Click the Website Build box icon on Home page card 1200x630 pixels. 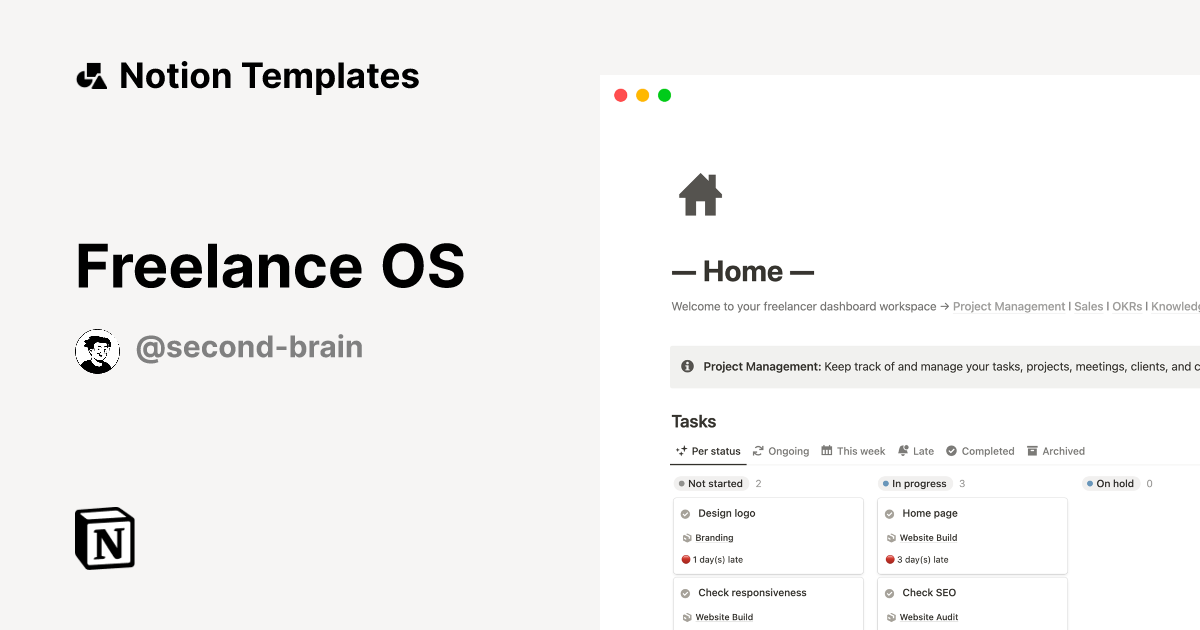coord(891,538)
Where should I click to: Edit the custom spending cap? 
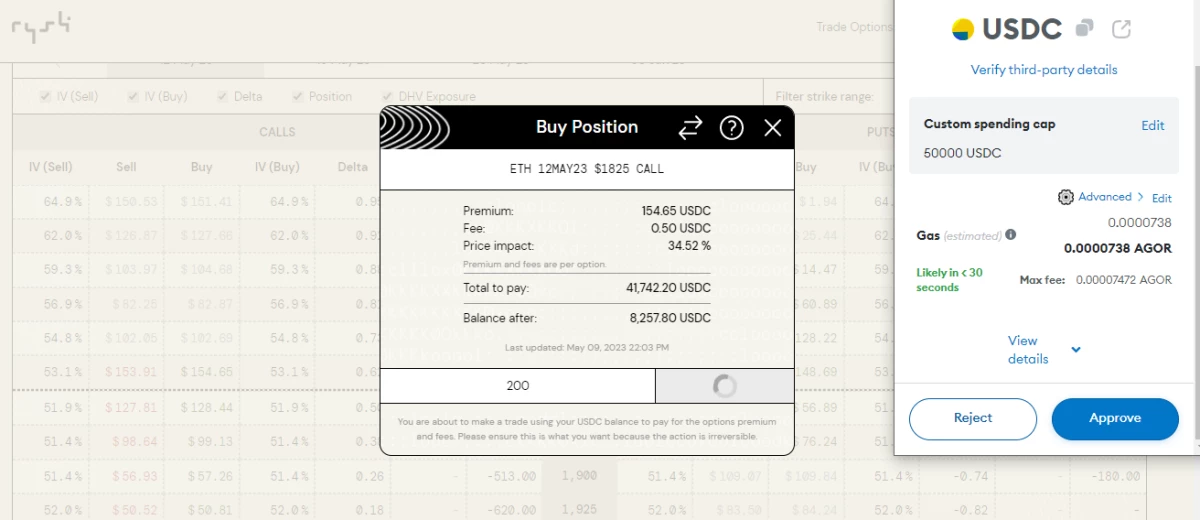(1153, 125)
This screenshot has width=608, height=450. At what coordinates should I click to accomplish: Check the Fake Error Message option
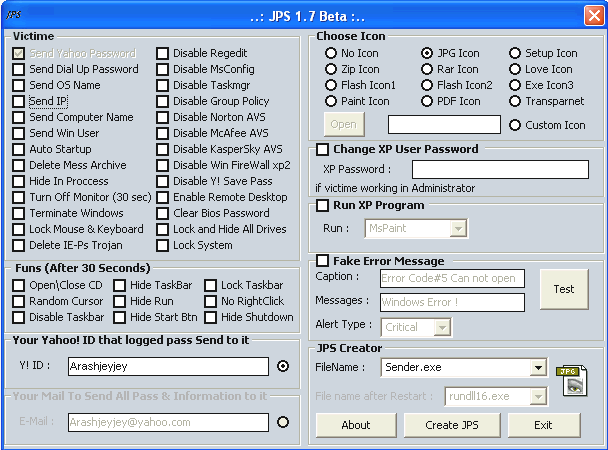pos(322,261)
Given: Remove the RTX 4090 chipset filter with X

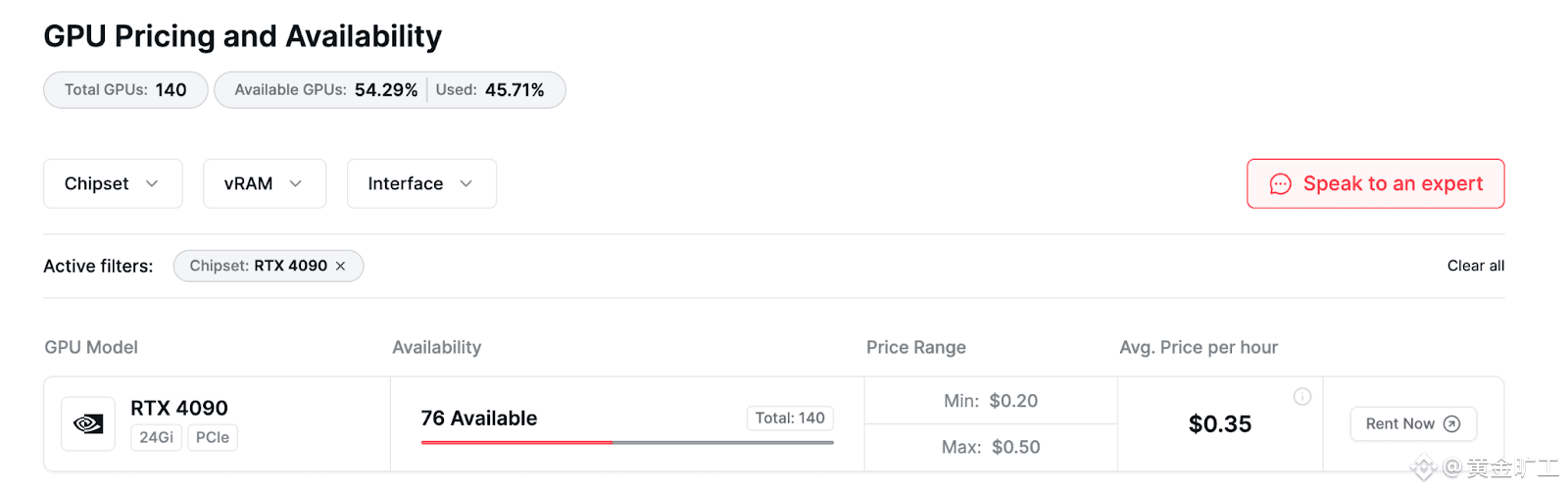Looking at the screenshot, I should 340,266.
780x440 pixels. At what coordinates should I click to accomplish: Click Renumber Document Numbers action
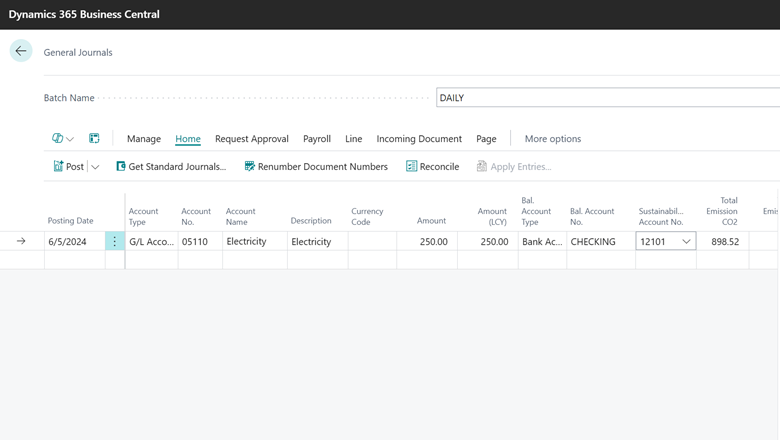[x=316, y=167]
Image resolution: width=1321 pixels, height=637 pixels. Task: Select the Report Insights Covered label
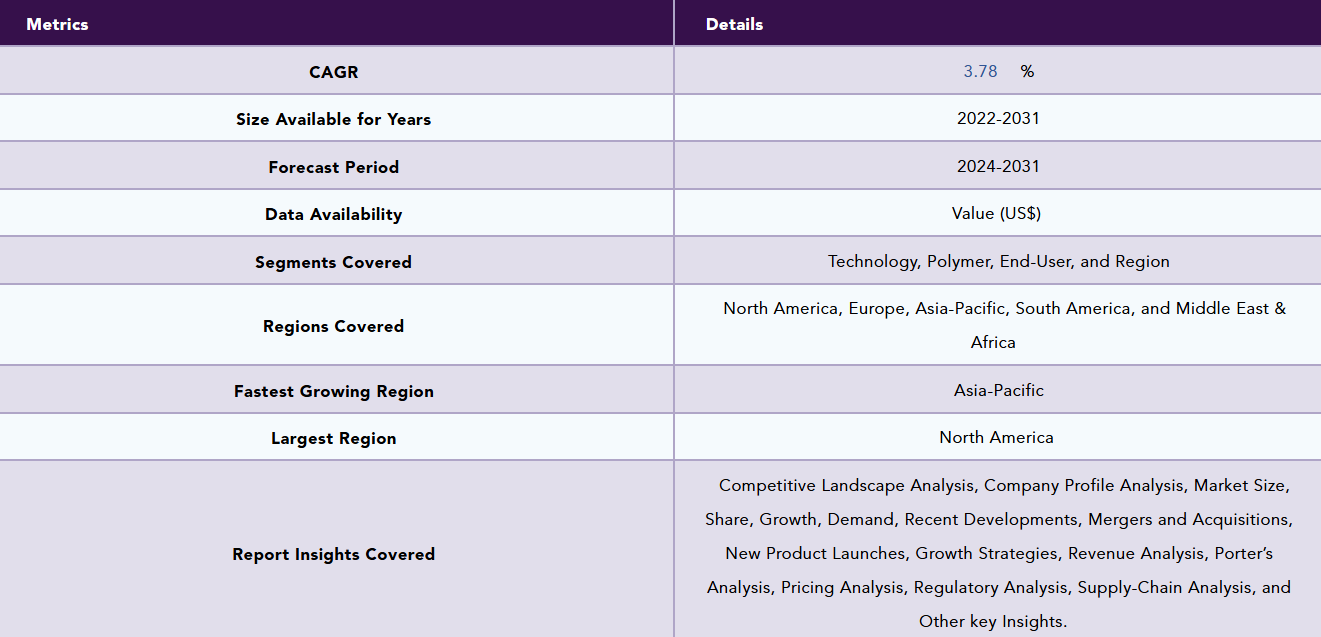coord(334,554)
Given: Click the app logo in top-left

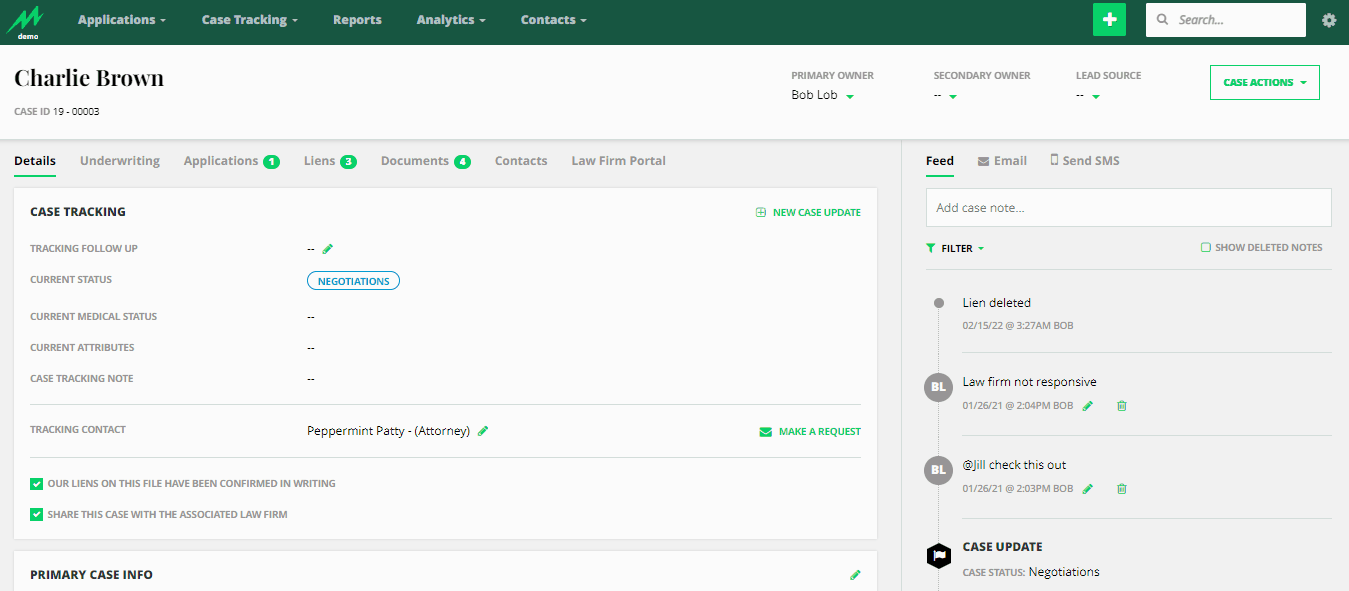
+ + + + + + +
● GIVEN PROBLEM
Could you print everything from the line containing "780x440 pixels. At" down to the end of the records, exactly as those lines read but without the pictures?

● EXERCISE SOLUTION
780x440 pixels. At what coordinates should I click to accomplish: Click Renumber Document Numbers action
[x=316, y=167]
Image resolution: width=1321 pixels, height=637 pixels. Task: Select the Report Insights Covered label
coord(334,554)
Given: Click the app logo in top-left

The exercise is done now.